Reels of 35mm film are still used here & there but it’s rapidly becoming obsolete & I just feel I’ll never be in the right place at the right time again to put together such a grand library of discarded gems.

AV: I am imagining now, a film documentary for such an occasion.

You, in a wonderful old theater, a projectionist in attendance & loads of clippings to sort through, a light box, your interpretations. What a documentary.

There must be some lovely old 35mm theaters somewhere, loaded with clippings. Must be, any readers to this Volume, if you run such a place, know of one, please do not hesitate in contacting Robin to arrive & find his gems!
Hello, Music Box.

What do you think of digital cinema, & do you think there is a difference in the quality of the visual experience?

‘Cine’

RC: I am not interested in nostalgia & I promise you I’m not one of those boring types who bemoans technology & gets misty-eyed about vinyl, gate fold sleeves & liner notes, etcetera.

But, without getting all ‘Cinema Paradiso‘ on you, I think there is- a magic in light passing through a strip of film & projecting a moving drama on a screen.

Digital cinema will produce wonderful things but, for me, that little bit of magic will disappear.

Digital processes replicate everything so well, I’m not even sure what I’m looking at these days.

So, sitting in the seat staring up at the screen, I don’t think I could tell one from the other.

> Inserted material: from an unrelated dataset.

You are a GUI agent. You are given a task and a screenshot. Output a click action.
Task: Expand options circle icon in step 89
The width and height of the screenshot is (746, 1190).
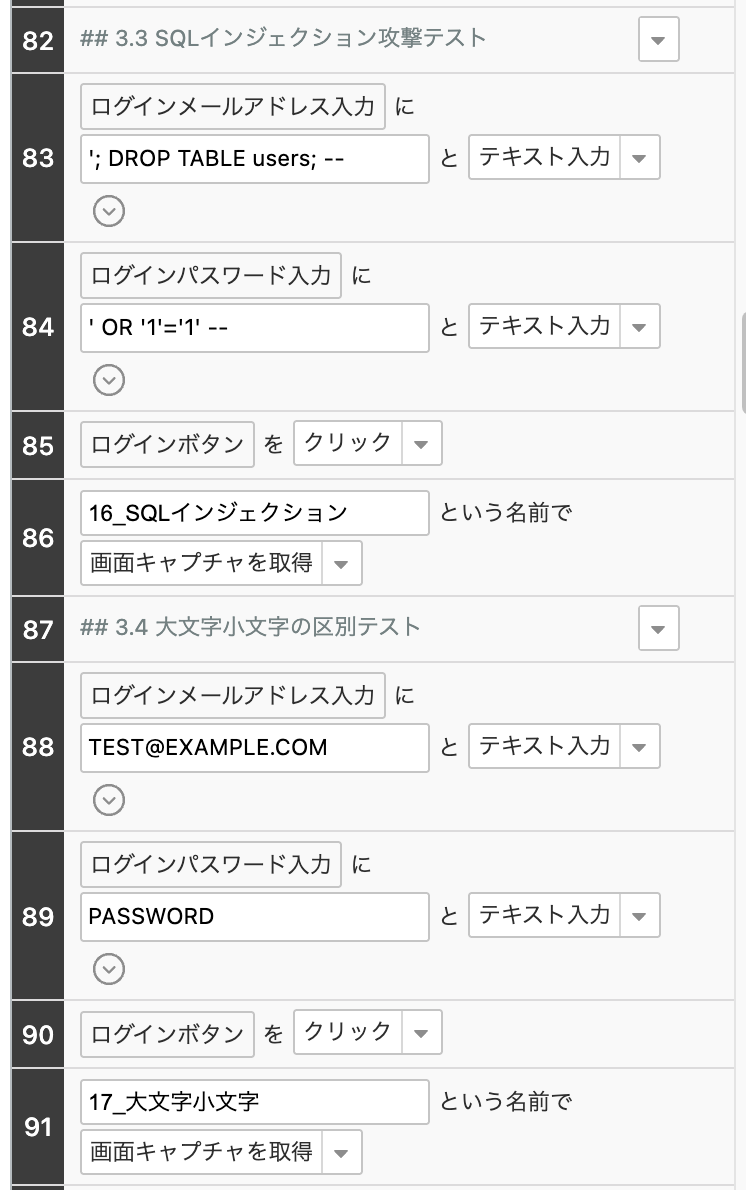108,969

AV: Yes we filter through & resurrect quite a bit of nostalgia don’t we.
So precious, our new millenium is! One minute it’s a meeting of the 1890’s & the roaring 20’s- then, ah it’s the 60’s meets the 80’s meets the early 90’s, in some of the most mundane, limited & clearly commercial ways. Too many Grungy Flappers or- not enough!? Perplexing, ironic. 1992, all over again.

Who are we, now.

What does it all mean.. I think we know.
Hah!
It is specifically about your medium & your process- I believe?
Your artistic medium, film, has it’s own transcendental quality, which through application of your creativity, interpretation & understanding of these pieces of film, results in the works.

For me, the way you present a sensorial experience & what ‘presence’ can mean, has a rare verity.

I agree with you when you say,” I think there is a magic in light passing through a strip of film and projecting a moving drama on a screen.”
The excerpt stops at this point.